Records to use START

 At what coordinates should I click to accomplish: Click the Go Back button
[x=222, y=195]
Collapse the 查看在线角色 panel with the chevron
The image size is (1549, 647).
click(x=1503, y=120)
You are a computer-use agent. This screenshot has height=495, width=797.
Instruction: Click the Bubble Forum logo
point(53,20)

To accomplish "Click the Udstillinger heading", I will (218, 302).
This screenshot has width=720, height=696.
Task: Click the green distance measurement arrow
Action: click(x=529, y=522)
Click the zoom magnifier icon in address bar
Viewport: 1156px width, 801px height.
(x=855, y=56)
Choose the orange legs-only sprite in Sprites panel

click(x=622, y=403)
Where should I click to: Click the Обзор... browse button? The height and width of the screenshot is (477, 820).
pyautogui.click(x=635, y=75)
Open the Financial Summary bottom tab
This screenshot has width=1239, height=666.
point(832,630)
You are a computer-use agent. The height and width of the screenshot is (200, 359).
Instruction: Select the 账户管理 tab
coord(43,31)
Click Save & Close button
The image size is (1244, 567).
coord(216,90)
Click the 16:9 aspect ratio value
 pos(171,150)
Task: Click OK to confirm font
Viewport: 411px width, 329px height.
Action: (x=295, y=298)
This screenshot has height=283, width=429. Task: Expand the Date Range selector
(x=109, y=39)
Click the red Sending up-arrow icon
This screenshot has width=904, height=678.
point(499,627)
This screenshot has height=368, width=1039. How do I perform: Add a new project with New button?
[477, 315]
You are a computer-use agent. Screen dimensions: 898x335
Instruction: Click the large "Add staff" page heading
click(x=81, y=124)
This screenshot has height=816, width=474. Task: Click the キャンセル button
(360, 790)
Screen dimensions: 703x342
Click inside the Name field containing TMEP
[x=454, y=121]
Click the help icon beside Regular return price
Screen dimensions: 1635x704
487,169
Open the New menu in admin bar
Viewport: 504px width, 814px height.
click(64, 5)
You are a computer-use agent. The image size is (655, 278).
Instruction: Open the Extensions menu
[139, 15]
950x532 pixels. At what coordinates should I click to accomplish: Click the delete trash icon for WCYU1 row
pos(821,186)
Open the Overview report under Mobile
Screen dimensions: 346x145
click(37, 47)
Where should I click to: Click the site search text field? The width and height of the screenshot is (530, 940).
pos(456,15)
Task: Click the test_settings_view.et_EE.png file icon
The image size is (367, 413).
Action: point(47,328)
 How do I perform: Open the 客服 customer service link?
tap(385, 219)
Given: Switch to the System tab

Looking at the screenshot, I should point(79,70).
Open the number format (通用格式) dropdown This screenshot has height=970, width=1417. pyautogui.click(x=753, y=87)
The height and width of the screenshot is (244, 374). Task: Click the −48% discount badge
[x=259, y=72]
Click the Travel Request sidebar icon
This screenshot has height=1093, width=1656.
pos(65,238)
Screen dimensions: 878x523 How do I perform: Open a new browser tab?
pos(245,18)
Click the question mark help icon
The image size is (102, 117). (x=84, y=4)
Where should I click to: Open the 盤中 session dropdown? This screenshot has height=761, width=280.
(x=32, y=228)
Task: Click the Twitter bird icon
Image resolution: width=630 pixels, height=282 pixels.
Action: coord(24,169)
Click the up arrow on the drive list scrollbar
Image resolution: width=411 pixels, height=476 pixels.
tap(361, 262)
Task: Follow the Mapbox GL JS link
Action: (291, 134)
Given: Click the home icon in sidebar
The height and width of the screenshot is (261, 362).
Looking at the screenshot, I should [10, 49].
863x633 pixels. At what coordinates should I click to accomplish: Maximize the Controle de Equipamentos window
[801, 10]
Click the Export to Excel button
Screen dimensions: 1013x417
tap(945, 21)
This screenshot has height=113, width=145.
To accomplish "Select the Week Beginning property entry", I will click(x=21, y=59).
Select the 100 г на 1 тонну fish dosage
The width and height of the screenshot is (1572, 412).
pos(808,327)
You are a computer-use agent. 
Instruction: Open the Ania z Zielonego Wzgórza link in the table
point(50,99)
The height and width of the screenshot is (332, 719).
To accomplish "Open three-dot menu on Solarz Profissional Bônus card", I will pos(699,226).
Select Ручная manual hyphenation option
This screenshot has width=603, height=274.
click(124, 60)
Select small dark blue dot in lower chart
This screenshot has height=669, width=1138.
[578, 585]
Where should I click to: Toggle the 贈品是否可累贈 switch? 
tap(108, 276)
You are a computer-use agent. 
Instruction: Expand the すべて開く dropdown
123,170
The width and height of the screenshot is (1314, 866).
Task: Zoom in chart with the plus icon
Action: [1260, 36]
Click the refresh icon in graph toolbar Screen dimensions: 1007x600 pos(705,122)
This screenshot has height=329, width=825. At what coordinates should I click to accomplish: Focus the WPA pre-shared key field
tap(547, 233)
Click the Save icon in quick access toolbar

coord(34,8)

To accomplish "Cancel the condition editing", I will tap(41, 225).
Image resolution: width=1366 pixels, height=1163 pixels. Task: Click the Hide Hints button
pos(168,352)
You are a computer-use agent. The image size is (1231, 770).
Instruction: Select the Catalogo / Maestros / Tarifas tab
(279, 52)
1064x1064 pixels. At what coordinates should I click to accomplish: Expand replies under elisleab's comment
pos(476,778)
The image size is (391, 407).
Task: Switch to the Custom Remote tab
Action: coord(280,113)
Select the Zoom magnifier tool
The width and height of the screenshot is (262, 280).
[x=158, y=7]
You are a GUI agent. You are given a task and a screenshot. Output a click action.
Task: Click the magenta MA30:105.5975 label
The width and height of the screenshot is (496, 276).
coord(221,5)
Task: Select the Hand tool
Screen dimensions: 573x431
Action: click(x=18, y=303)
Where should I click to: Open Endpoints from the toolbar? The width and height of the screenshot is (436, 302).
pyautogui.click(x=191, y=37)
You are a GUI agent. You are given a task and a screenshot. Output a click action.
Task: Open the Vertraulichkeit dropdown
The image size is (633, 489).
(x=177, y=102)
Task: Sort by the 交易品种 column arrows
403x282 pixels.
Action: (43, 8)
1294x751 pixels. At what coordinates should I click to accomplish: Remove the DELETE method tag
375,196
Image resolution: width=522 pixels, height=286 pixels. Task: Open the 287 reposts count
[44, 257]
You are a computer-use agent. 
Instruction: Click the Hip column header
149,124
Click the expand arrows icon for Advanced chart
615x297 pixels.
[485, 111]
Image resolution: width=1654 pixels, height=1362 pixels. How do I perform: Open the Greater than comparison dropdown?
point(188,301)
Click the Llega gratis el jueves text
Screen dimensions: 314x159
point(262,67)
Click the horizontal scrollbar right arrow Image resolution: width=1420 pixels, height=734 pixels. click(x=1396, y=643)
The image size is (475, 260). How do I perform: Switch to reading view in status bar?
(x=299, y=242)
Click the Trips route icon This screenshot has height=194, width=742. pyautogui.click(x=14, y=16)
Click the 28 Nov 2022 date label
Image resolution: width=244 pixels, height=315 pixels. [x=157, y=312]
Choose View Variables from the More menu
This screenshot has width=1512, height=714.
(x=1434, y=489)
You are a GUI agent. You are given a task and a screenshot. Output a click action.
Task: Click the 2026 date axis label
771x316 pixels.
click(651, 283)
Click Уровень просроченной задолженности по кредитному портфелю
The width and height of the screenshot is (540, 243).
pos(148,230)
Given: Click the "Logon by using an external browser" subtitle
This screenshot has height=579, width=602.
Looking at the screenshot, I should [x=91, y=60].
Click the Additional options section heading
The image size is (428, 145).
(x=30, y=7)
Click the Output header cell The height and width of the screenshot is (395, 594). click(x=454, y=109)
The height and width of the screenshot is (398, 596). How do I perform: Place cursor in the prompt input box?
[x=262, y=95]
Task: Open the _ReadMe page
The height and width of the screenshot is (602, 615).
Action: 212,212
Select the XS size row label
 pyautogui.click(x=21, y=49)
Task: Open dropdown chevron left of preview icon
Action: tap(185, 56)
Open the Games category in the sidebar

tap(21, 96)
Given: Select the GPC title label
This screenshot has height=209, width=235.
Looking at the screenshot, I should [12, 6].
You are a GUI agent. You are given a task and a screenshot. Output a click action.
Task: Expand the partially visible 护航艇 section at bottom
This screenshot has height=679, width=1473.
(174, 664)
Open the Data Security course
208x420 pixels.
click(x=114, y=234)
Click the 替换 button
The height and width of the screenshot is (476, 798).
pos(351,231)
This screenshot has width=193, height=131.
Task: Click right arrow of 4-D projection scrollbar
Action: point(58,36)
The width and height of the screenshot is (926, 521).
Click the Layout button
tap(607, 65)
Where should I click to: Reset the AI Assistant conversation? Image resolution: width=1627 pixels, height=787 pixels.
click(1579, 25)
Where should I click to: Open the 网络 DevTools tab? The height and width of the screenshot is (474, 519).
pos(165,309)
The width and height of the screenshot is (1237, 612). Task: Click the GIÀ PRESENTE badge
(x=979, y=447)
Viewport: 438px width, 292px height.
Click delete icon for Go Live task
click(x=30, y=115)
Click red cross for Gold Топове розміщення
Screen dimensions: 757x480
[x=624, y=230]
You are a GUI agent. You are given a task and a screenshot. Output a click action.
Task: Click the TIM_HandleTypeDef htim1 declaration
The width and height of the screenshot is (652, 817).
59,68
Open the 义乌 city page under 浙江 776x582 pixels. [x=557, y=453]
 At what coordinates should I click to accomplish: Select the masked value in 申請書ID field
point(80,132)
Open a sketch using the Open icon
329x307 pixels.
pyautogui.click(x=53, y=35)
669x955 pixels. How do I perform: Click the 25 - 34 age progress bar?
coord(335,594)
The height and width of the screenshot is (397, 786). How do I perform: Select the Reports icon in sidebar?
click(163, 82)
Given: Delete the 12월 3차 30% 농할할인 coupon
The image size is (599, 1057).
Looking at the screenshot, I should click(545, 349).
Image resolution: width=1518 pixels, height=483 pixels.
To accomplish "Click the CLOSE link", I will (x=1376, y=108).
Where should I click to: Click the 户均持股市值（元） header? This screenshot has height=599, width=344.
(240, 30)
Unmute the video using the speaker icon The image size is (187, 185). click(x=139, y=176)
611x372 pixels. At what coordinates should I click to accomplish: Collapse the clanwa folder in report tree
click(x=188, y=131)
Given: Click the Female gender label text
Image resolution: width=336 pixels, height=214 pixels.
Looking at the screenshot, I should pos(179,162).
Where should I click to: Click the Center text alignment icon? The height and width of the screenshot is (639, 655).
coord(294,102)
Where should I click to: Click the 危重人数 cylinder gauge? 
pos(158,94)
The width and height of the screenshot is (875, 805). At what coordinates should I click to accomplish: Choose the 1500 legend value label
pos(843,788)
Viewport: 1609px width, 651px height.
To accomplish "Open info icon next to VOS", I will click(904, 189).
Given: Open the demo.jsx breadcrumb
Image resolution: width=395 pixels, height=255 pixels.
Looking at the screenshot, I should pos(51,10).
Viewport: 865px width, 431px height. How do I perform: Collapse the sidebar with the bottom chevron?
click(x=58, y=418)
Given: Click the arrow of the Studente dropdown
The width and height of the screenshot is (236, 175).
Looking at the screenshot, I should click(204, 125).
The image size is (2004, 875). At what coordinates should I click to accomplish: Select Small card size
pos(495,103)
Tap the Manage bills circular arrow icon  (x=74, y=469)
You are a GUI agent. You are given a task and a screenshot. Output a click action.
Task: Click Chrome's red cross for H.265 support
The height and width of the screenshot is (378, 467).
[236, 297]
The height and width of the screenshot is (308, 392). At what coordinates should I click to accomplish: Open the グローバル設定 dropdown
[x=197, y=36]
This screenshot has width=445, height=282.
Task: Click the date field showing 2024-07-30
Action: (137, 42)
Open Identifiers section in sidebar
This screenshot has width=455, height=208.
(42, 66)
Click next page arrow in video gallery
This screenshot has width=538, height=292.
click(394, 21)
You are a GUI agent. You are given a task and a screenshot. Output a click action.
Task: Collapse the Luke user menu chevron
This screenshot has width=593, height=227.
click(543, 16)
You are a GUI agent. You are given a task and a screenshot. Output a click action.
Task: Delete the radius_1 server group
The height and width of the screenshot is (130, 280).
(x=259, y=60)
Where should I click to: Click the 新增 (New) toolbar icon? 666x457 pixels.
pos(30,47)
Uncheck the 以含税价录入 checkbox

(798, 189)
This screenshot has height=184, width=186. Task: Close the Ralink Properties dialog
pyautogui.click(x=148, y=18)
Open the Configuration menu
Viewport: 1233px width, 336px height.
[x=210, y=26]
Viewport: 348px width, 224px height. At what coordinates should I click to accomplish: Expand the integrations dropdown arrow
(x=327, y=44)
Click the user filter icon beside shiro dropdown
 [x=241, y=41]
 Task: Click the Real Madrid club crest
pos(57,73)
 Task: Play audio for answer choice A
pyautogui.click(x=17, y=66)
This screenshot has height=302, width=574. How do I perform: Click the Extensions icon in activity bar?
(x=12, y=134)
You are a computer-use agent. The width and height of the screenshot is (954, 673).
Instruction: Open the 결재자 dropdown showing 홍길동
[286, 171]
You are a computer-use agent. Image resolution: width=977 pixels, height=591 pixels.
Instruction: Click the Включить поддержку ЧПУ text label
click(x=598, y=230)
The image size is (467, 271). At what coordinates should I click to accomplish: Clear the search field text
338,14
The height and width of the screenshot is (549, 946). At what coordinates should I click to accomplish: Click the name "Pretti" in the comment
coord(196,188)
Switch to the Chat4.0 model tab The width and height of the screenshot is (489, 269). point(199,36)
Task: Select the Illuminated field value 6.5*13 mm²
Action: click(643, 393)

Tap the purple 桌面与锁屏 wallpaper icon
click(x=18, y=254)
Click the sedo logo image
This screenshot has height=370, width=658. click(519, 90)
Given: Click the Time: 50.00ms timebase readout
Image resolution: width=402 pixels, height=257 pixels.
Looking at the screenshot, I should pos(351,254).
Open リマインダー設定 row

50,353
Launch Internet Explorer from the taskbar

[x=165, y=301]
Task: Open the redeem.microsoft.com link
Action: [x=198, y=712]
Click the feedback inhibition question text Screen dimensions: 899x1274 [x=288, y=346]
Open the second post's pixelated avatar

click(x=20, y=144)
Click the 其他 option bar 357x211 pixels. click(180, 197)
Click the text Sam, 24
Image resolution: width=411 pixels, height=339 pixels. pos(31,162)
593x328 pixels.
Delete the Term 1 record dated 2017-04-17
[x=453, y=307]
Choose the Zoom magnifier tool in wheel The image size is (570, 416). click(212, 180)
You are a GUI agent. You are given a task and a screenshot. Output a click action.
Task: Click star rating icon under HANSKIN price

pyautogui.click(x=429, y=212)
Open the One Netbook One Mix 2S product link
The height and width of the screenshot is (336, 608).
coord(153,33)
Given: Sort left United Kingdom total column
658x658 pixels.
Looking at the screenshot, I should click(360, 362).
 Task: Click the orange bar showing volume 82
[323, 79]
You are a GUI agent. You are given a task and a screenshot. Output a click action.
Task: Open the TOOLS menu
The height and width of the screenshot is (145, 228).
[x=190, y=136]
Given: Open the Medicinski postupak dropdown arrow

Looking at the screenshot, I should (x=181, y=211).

Records to use END

Exercise requirements ▸ Search the listing above for the word "using", and copy every line that has it.

Task result ▸
Given: Click the "Logon by using an external browser" subtitle
Open a sketch using the Open icon
Unmute the video using the speaker icon The image size is (187, 185). click(x=139, y=176)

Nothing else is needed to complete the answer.